La candidata a la Junta de Andalucía por el Partido PSOE-A María Jesús Montero atendiendo a los medios tras un acto
Elecciones Andalucía 2026
Montero vuelve a usar el comodín del «feminismo» en un acto en el bastión socialista de Dos Hermanas
La candidata del PSOE a la Junta dejó claro que su hoja de ruta será «ecologismo y progresismo», en un acto de presentación de sus candidatos sin la esperada presencia de los cinco expresidentes andaluces
María Jesús Montero, candidata socialista a la Presidencia de la Junta de Andalucía, subió al estrado en un acto este sábado en el granero de votos socialista de Dos Hermanas (Sevilla), para presentar a los candidatos del PSOE-A de cara a las próximas elecciones andaluzas. Una vez más, ha vuelto a usar la carta maestra del feminismo, tras haberse autocalificado como la «mujer con más poder» en España en el día de su despedida como vicepresidenta del Gobierno y ministra de Hacienda.

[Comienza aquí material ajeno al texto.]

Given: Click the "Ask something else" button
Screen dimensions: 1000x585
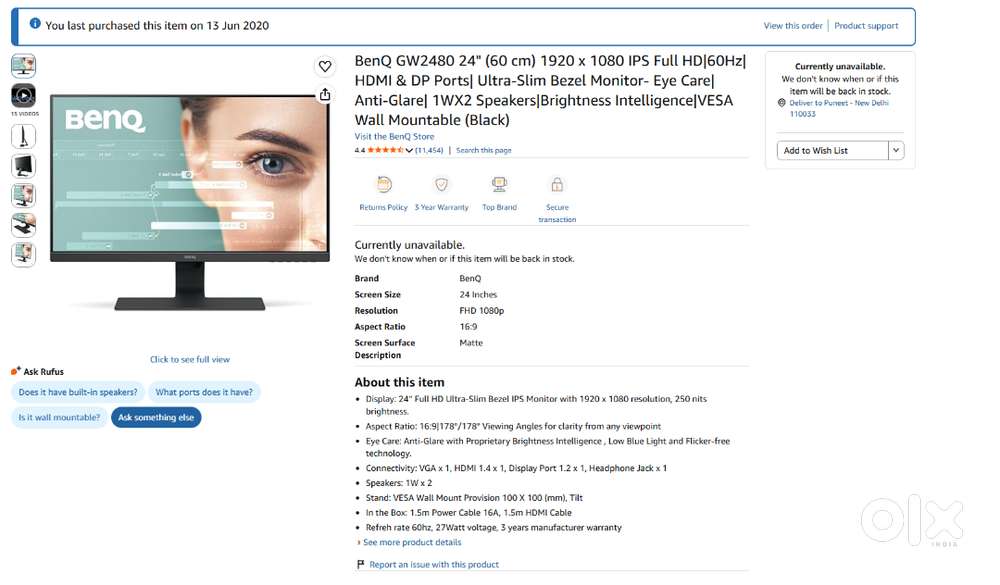Looking at the screenshot, I should (x=156, y=417).
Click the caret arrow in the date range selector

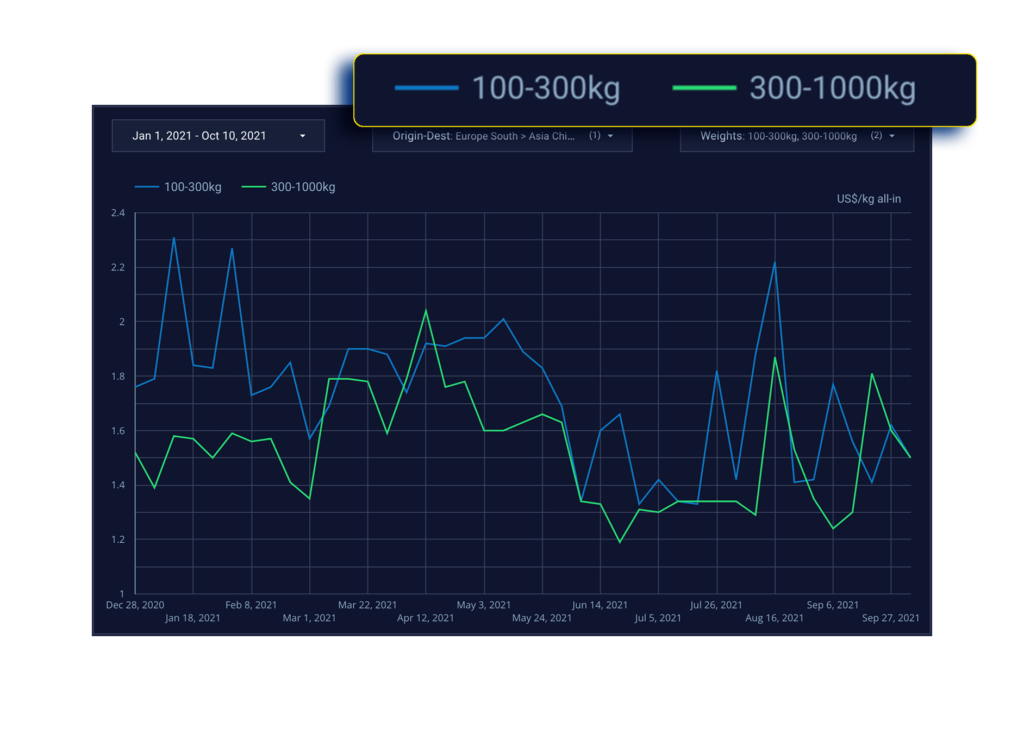(x=302, y=136)
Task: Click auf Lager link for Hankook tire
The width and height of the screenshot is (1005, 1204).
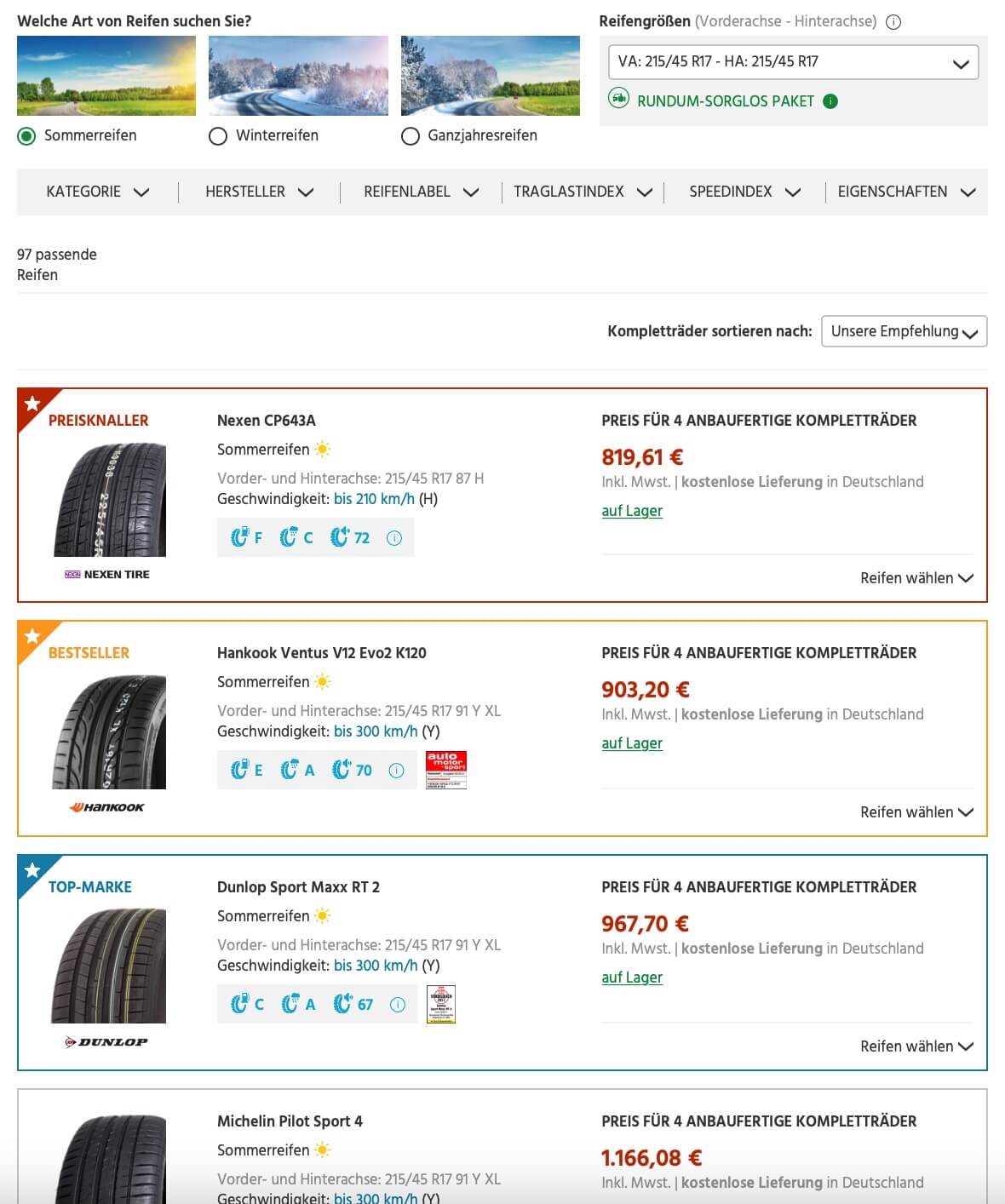Action: coord(632,743)
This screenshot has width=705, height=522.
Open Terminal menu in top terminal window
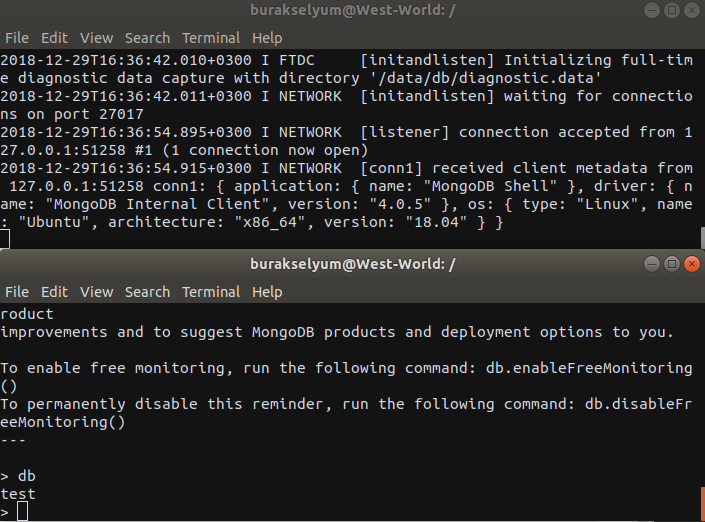[211, 38]
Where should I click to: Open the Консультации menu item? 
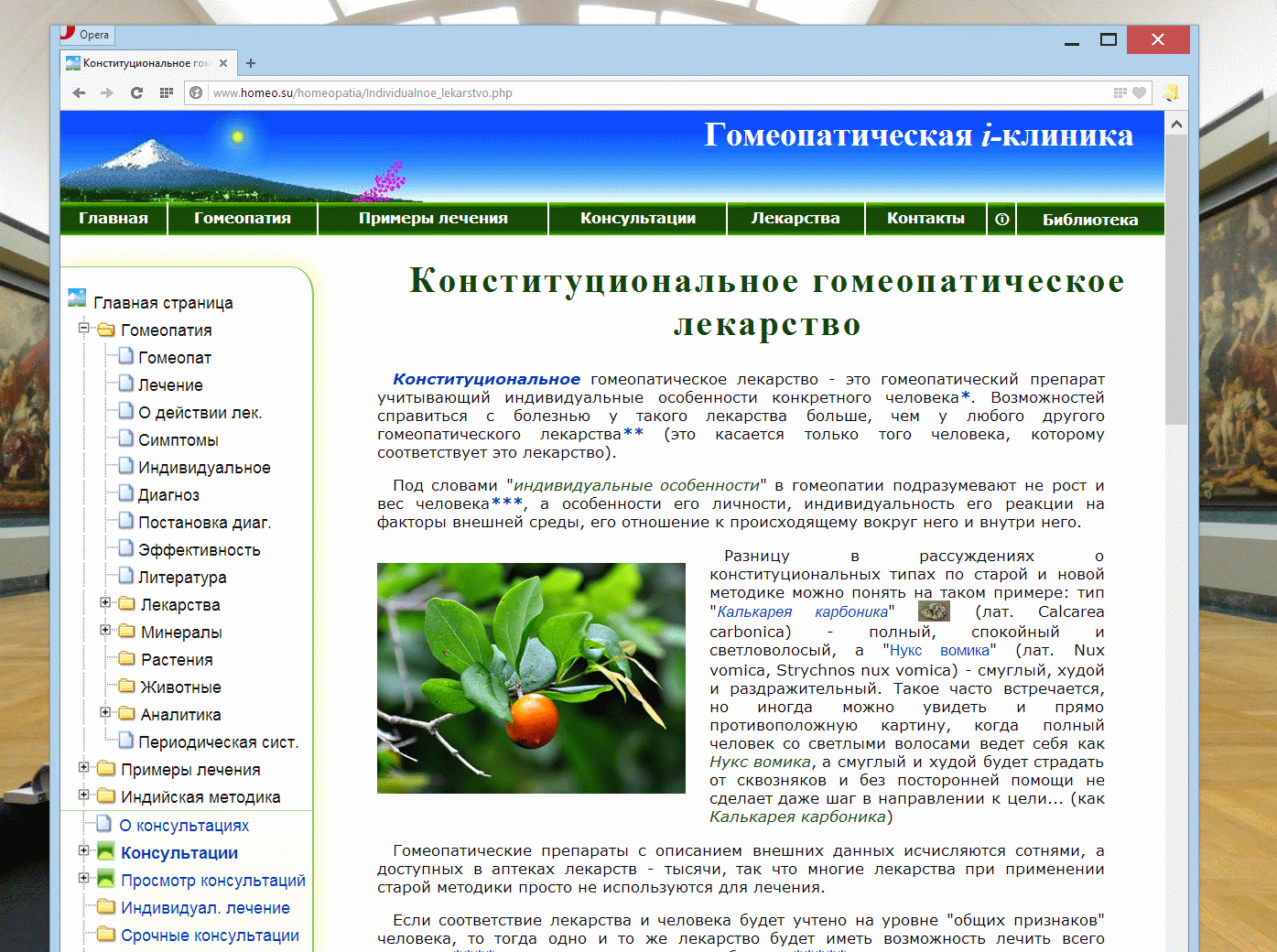pos(637,219)
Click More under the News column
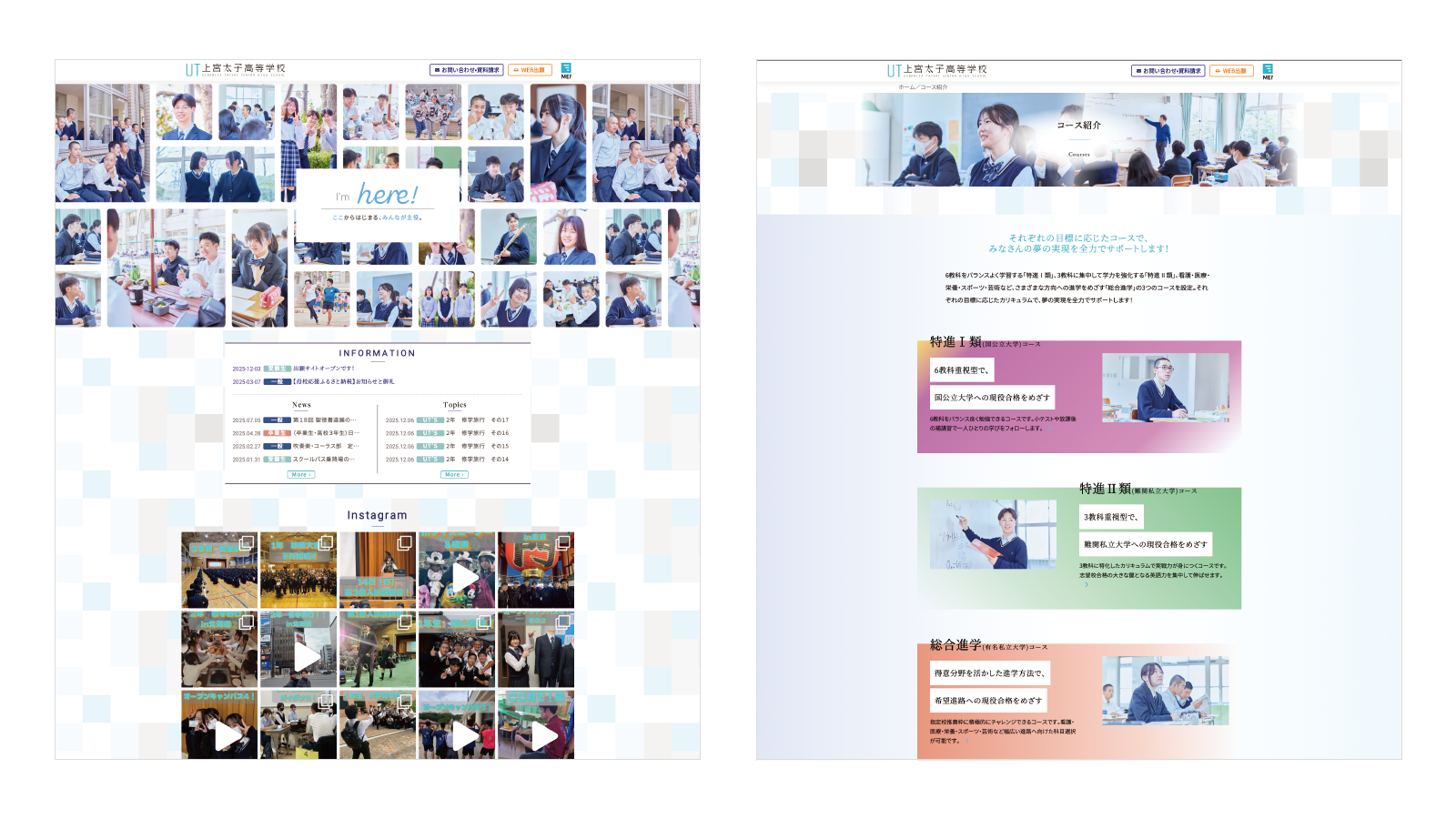Screen dimensions: 1456x819 pos(301,475)
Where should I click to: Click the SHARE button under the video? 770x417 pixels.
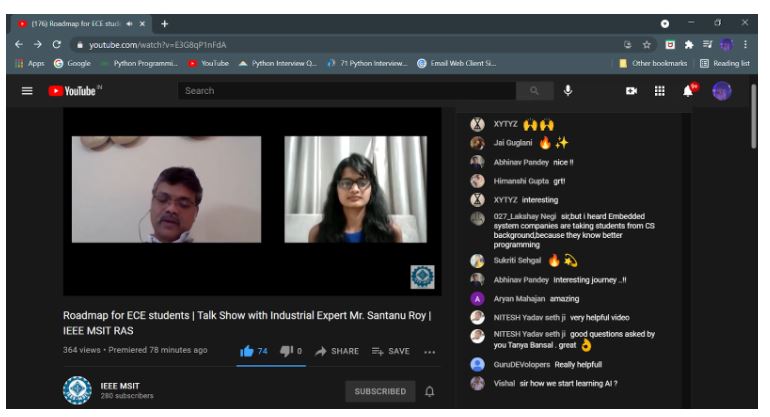(338, 351)
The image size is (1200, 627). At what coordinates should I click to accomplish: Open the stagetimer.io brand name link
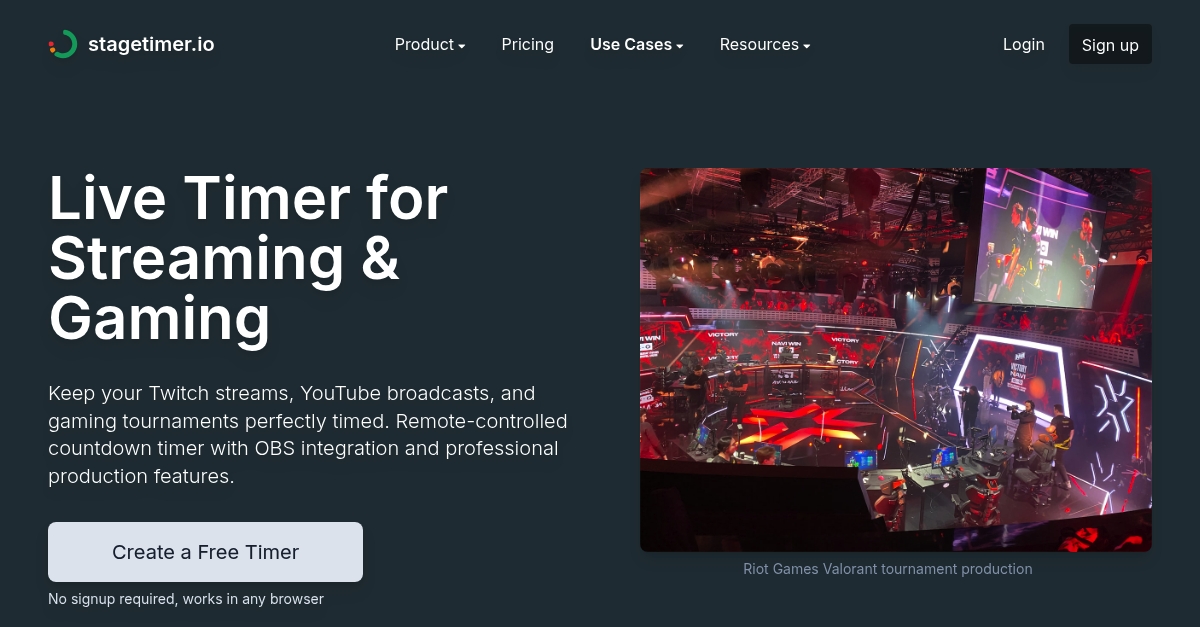[151, 44]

No estaba sola, pero sí le faltaba un respaldo histórico. El esperado abrazo de los cinco expresidentes andaluces, Rafael Escuredo, José Rodríguez de la Borbolla, Manuel Chaves, José Antonio Griñán y Susana Díaz, se quedó en el tintero. Lo que iba a ser una gran foto de familia con los pesos pesados del socialismo andaluz, se tuvo que aplazar por un motivo de causa mayor. Y es que esa esperada instantánea se tuvo que aplazar por el fallecimiento de Gracia Sánchez, esposa de José Rodríguez de la Borbolla, quien lideró la Junta entre 1984 y 1990.
Fuentes cercanas al partido confirmaron que la decisión se tomó en «señal de duelo» y, sobre todo, para acompañar a 'Pepote' en estos momentos tan duros. La propia Montero le dedicó unas palabras emotivas antes de arrancar con el mensaje político. La esposa del expresidente era profesora de profesión, una mujer que, según recordó la líder socialista, «dedicó una parte fundamental de su vida a la política andaluza».
Reivindicación de su condición de mujer
Rodeada de los candidatos provinciales, la exministra quiso dejar claro que el próximo Gobierno andaluz, si ella llega a presidirlo, será rotundamente feminista. «Hay que situar a las mujeres en aquellos lugares donde se van a tomar decisiones», proclamó con la voz firme, recordando los tiempos en que la participación femenina era «prácticamente testimonial».
La candidata hizo un guiño evidente al empoderamiento femenino. «Se trata de que ellas puedan aportar su talento, su visión del mundo y su valor añadido», insistió, buscando la complicidad de las militantes presentes.
«Tenemos ganas, tenemos proyectos», repitió Montero, tratando de inyectar adrenalina a las bases. Su objetivo es claro: movilizar al electorado de progreso el próximo 17 de mayo. En su receta incluyó palabras como «ecologista y progresista», su receta y hoja de ruta para su gobierno, según ella, muy alejada de las políticas actuales del PP.
La dirigente socialista también quiso definir el perfil de sus candidatos. Dijo que son «hombres y mujeres» que han dado un paso al frente para defender el interés general frente al de «unos pocos». Una frase que, en el feudo tradicional de Dos Hermanas, sonó a música celestial para los fieles. Y es que allí, el PSOE se siente en casa.
A pesar de la suspensión del acto multitudinario con los expresidentes, Montero quiso restar hierro al asunto. Lo dejó claro: se aplaza, pero no se cancela. «De aquí saldrán las personas que conformarán el próximo Gobierno», sentenció con una seguridad que pretende contagiar a las encuestas, muy en su contra según las últimas estimaciones.